• _PARTS OF THE EXERCISE_
1) According to the passage on index options, why is buying an index option simpler than holding the equivalent stocks? Answer in one to three sentences.
2) List every specific trade in index options that the passage on index options suggests an investor might make.
3) Pick up the passage on index options after its final sentence and continue it.

• _QUOTED PASSAGE_
You can balance your portfolio by investing in options on a stock index, which tracks an entire market or sector.

Index options are puts and calls on a stock index, rather than on an individual stock. For many investors, the appeal of index options is the exposure they provide to the performance of a group of stocks. Holding the equivalent stock positions of one index option — say the 500 stocks in the S&P 500 — would require much more capital and numerous transactions.

Another attraction is that index options can be flexible, fitting into the financial plans of both conservative and more aggressive investors. If you’ve concentrated your portfolio on large US companies, you might sell options on an index that correlates to your portfolio to hedge your investments.

Or, if you feel that the biotech industry is headed for record gains, you could purchase a call on the Biotech Industry Index. Most index options are European style, which means they can only be exercised at expiration, not before.

Hedging your portfolio

Conservative investors may use index options to hedge their portfolios. If your portfolio drops in value, an index that corresponds to the movement of your portfolio will drop as well. By purchasing a put on that index, you’re entitled, at expiration, to an amount of cash proportionate to the drop of the index below the strike price.

• _DATA PROVIDED_
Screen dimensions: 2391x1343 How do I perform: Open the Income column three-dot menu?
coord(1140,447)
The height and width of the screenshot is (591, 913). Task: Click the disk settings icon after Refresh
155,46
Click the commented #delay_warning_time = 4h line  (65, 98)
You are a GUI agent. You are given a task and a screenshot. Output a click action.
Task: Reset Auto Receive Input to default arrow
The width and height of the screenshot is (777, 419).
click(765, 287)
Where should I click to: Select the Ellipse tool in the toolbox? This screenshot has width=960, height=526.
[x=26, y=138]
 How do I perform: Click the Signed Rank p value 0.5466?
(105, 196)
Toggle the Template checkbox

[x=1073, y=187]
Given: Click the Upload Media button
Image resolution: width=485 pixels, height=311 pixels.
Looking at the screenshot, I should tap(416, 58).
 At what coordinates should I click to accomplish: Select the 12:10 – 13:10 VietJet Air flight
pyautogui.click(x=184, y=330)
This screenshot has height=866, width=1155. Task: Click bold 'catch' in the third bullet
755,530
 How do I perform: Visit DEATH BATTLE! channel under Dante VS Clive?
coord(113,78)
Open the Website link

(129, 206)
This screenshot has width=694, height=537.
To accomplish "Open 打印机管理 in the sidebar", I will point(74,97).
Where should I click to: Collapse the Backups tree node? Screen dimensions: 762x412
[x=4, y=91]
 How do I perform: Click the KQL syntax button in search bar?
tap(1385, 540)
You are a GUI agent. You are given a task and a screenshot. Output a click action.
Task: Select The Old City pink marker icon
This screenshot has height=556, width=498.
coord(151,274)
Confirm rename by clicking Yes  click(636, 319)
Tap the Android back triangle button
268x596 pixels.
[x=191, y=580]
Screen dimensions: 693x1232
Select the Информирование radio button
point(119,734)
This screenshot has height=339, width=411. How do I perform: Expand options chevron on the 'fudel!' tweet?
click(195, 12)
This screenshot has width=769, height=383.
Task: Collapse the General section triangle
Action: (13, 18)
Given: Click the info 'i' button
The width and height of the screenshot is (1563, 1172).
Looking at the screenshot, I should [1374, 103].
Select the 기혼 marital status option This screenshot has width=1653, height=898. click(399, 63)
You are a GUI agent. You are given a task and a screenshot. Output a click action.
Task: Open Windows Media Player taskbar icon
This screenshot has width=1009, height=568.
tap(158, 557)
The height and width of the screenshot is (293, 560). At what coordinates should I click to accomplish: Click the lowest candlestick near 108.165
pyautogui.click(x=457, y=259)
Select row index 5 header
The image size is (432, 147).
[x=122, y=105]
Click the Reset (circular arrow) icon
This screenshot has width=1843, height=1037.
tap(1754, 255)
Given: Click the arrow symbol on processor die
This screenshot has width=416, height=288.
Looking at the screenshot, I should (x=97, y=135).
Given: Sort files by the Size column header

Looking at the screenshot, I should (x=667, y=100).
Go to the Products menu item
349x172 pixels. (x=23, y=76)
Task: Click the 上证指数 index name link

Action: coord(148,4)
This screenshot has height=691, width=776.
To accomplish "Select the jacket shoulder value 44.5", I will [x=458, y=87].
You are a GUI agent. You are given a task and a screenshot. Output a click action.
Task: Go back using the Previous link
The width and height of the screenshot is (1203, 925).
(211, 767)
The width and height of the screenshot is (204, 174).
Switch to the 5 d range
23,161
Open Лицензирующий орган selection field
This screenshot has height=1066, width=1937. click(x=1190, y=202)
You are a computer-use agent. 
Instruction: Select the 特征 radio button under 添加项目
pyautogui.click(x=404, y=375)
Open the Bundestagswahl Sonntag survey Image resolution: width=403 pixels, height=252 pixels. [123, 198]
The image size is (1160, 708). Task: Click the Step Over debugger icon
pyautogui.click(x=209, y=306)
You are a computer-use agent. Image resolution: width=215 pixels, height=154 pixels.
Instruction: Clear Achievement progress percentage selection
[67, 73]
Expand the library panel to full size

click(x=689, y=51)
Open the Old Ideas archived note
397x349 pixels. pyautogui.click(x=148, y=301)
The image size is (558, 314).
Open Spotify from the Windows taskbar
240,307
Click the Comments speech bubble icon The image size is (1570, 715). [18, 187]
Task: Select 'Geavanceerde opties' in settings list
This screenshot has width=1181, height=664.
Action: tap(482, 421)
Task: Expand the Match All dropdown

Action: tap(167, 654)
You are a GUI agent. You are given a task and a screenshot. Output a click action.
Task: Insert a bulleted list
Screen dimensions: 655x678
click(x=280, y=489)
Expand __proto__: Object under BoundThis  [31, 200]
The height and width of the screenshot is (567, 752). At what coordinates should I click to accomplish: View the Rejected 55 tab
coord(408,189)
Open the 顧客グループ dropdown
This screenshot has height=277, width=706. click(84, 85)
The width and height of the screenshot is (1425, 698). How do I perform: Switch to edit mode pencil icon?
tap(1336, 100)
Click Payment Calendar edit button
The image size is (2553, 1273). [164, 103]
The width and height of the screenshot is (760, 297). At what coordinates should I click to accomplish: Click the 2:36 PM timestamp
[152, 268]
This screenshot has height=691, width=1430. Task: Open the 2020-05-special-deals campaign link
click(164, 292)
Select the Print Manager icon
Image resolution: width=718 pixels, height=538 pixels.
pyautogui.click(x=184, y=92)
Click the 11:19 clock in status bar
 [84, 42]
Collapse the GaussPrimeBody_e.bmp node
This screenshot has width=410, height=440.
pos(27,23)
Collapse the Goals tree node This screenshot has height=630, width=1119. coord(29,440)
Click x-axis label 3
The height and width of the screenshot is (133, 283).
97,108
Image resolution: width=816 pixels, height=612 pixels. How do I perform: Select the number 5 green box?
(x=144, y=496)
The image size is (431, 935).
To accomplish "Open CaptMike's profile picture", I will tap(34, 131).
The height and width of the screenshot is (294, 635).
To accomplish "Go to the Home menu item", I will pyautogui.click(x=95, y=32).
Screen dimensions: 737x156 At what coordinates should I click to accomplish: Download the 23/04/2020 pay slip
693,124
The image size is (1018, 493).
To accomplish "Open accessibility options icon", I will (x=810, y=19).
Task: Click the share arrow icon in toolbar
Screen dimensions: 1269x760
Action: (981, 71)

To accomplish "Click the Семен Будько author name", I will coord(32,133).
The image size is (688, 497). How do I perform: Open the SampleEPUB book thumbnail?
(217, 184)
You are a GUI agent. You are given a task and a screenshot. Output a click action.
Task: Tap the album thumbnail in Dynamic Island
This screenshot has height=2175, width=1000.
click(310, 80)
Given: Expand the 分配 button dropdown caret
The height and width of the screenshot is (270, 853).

• _RESULTS OF THE EXERCISE_
1) Holding the equivalent stock positions of one index option, such as the 500 stocks in the S&P 500, would require much more capital and numerous transactions. An index option gives exposure to the performance of the whole group of stocks without that cost and effort.

2)
- Selling options on an index that correlates to a portfolio concentrated in large US companies, to hedge those investments
- Purchasing a call on the Biotech Industry Index when expecting record gains in the biotech industry
- Purchasing a put on an index that corresponds to the movement of a portfolio, to hedge against a drop in its value

3)
Index Options

The 900 put reduces the total loss by 5%

For example, say you have $100,000 invested in a portfolio that contains some of the larger stocks in the broad-based XYZ Index, which is currently trading at about 950. You’d like to protect yourself against a loss of more than 5%, or $5,000. You purchase a 900 put on the XYZ Index. In the next few months, your portfolio drops in value by about 10%, to $90,000.

Since XYZ has a similar makeup, it has also dropped by a little more than 10%, to 850. Your put is now in-the-money by 50 points, and at expiration you receive $5,000 minus the premium you paid for the put and any sales charges. Your overall loss is reduced to about $5,000, or 5%, which was your predetermined acceptable level. Keep in mind, though, that what you pay for the put affects your return. If the index doesn’t drop before expiration, your option will remain out-of-the-money or at-the-money. You can decide whether to extend your hedge by buying another option with a later expiration, or rolling out.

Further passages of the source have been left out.